Some final thoughts here after reading Cost of Discipleship. I give it 4/5 stars, but I would almost rather knock it down to 3/5. However, I suspect that its worth grows on future re-readings. I hoped for better exposition of Scripture, but I was also very taken with Bonhoeffer's theological courage and often exacting pull-no-punches arguments. For brevity's sake, I'll leave my comments as an itemized list:
What about joy and resurrection? Bonhoeffer barely develops this central aspect of the disciple's life. He is overly glum about the whole Christian enterprise, despite his persistent emphasis on finding joy in Christ. If he has found such joy, where in the world is it? Why does it not leap off the page? To be fair, his context was perhaps part of the reason for this. He is reacting to a superficial progressivism, and perhaps he sees himself as a prophet instilling discipline upon would-be disciples of Christ in the face of a German church that seems incapable of divorcing itself from the growing Nazi culture. Still, we need to be wary of this emphasis, because I firmly believe that the present Western world needs to know much more about the joy of Christian life than a reminder of our persistent sinfulness. Furthermore, I think a stronger emphasis on the meaning of Christ's resurrection would balance out Bonhoeffer's treatment of death and sin. We do worship a God who has become incarnate in Jesus and crucified as the Messiah - but even more so, we worship a God who has been victorious over both of those conditions, that is, the frailty and dirtiness of human life and the torture of sin and death. That victory should be emphasized as something much more than a means to our own salvation. It is this, but it is also the dawning of a new world, the springtime after a very long winter, the very foretaste of unimaginable good things. (Thank God for NT Wright and his work in this area.)

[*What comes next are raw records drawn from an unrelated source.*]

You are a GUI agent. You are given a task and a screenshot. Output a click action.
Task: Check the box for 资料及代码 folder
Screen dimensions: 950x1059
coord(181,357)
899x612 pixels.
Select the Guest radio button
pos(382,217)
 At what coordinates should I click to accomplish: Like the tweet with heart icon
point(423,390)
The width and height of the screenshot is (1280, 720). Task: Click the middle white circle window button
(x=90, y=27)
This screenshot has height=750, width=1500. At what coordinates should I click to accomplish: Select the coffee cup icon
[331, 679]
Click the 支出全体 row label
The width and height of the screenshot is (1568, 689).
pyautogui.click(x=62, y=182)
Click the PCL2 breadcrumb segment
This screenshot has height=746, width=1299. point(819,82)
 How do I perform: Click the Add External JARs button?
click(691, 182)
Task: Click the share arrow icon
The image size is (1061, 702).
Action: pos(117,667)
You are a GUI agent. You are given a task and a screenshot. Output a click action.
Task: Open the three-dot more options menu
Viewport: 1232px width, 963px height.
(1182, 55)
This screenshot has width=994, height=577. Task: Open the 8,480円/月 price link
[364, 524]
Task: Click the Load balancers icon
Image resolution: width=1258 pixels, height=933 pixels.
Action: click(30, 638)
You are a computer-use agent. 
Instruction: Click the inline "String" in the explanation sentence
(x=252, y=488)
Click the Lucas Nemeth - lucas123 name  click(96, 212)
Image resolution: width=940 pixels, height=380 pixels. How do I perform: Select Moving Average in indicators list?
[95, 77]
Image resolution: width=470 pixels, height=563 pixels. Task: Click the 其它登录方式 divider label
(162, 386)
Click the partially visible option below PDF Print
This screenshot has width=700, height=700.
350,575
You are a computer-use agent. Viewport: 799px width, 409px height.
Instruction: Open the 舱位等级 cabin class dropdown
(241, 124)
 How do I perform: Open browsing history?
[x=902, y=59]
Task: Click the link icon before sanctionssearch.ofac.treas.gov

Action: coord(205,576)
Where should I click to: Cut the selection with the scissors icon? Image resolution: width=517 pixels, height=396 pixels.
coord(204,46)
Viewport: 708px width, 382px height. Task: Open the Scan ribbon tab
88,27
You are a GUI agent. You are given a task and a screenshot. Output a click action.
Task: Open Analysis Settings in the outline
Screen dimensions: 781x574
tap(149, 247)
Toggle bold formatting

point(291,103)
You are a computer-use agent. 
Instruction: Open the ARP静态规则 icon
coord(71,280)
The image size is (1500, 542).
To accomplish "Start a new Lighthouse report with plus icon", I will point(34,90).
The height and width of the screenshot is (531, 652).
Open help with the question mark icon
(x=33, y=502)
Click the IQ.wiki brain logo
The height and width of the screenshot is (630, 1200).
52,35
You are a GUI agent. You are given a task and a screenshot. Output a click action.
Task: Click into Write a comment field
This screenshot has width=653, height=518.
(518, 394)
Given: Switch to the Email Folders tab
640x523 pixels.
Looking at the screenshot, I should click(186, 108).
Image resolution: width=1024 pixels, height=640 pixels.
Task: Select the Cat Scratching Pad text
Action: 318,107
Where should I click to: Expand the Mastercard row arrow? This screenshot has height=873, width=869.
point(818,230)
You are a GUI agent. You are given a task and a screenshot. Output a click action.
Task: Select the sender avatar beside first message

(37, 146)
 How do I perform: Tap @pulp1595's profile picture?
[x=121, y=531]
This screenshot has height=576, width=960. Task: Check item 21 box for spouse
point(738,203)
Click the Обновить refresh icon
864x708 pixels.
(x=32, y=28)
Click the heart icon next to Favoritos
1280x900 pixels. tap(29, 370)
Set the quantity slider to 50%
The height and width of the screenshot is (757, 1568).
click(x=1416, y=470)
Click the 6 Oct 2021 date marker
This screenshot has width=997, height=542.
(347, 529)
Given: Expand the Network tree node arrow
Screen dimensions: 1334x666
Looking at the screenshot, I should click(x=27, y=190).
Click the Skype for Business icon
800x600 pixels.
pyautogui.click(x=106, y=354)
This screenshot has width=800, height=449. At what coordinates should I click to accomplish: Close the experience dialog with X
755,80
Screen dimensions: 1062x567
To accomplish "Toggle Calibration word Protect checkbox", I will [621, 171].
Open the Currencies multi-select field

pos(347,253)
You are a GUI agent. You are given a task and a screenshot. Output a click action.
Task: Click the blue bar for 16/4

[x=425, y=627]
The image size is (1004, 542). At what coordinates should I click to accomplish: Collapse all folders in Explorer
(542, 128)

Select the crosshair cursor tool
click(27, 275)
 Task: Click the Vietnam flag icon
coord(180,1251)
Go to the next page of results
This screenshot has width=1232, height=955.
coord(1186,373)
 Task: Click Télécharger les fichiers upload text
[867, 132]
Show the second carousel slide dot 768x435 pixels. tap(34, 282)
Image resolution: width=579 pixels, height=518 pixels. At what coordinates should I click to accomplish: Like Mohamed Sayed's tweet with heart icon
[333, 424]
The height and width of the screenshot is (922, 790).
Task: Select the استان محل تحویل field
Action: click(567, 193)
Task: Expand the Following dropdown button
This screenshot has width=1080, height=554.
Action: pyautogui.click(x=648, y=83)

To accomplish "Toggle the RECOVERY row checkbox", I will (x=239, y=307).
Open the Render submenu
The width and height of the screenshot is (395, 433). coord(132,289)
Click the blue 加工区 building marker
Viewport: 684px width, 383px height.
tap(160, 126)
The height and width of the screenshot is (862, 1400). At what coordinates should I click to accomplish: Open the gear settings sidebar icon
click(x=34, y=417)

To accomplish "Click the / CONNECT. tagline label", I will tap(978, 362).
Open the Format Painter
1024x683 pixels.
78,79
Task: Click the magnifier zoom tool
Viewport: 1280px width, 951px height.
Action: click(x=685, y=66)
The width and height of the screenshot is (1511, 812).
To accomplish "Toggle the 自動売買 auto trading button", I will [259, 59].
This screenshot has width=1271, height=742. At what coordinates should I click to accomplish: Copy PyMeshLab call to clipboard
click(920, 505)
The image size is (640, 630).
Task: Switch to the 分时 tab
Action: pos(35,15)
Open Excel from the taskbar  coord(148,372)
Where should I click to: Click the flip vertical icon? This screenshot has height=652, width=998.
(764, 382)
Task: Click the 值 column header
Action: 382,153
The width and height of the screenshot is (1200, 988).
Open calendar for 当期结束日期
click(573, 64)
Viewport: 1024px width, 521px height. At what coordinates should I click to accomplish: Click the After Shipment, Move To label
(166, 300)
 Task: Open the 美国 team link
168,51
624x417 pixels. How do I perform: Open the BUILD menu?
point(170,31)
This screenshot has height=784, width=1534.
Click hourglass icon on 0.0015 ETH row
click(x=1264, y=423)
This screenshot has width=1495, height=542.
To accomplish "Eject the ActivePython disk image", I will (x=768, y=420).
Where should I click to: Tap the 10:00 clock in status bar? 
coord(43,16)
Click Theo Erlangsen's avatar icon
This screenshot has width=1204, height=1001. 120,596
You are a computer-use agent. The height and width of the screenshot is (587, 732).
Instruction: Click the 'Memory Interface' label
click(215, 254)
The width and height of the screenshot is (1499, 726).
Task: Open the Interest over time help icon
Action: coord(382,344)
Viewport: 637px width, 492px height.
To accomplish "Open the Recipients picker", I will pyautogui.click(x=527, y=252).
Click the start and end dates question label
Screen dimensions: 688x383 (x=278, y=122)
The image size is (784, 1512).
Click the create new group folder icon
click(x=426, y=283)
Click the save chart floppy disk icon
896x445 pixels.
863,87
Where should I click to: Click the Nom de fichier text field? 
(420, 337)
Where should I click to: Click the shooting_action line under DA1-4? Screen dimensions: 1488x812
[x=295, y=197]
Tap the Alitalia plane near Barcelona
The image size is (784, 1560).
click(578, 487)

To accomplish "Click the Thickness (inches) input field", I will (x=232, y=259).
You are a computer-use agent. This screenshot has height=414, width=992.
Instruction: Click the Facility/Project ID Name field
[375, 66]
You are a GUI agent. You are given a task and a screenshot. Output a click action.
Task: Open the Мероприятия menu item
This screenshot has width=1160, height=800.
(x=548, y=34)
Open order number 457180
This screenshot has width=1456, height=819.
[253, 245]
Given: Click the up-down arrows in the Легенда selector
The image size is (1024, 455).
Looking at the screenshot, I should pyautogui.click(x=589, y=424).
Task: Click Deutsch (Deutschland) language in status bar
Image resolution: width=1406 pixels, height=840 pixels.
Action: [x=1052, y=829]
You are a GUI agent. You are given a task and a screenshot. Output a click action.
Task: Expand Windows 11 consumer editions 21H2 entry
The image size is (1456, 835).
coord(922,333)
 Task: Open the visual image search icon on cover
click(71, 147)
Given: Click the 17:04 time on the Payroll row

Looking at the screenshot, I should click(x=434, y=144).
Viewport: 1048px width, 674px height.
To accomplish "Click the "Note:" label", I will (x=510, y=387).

Literalism. One more important concern or criticism I have of Bonhoeffer's book is that his hermeneutic is at times, well, amateurish. He literally interprets most of the Sermon on the Mount AND THEN a lot more. It is one thing to take Christ's words literally in a sermon that is probably intended to be taken mostly literally anyway. But it is quite another thing to continue in this vein throughout much of his further exploration of the sermon's themes. For example, in his interpretation of Christ's command to preach to Israel, not the Samaritans and Gentiles, he states that this shows that Christian disciples are to be 100% dependent on Christ's will and ideas, not their own. Well okay, I get your point, Dietrich, but I think you are pushing it too far. The passage does not spell this interpretation out, and your interpretation gives very little help to a Christian who might try to assume such determinism. What is to be the medium for such explicit divine instructions? Are we to constantly doubt ideas that seem to come from our own brains and wait for dreams or verbal instructions from God? I don't aim to disparage these avenues of divine communication, because I think they can be valid. However, Bonhoeffer's interpretation leaves us little to work with when it comes to the 99% of life in which God seems much more quiet and even at times silent. The lesson to be learned here is that Bonhoeffer is not the most critical thinker of Biblical texts. We should value his thoughts on culture much more than his reading of the Bible. I'm sure a lot of people might disagree, but given my knowledge of Biblical scholarship, I can't help but see the holes and lack of systematic, interpretive rigor in his writings.
The Task of the Church. This is the heart of Bonhoeffer's message, I think, and it is of great value. Once we establish that we are each individually and ultimately responsible before God, we need to take a step forward alongside our fellow disciples. We must embrace each other because it is in fact part of sanctification. He says that "by pursuing sanctification outside the Church, we are trying to pronounce ourselves holy." Such a pronouncement can only come from Christ, and this happens within the Body of Christ. (How mystic is this Body? Does it exist outside the walls of formal Christian communities?) Crucially, Bonhoeffer is writing about this at a time when the German church had grown limp and refused to turn away from the thrall of an idolatrous German nationalism. He is a theologian refocusing the task of the church amidst one of Christianity's most grievous abandonments of righteousness. This lends a credibility that is often missing from today's prevailing theologies of Western comfort. Bonhoeffer, I believe, has the spark of prophetic discernment and speech that can call the church, even now, out of periods of malaise. And while each person is ultimately responsible to God as an individual, we can, as the people of God, turn back to Him together, collectively, as the full body of Christ.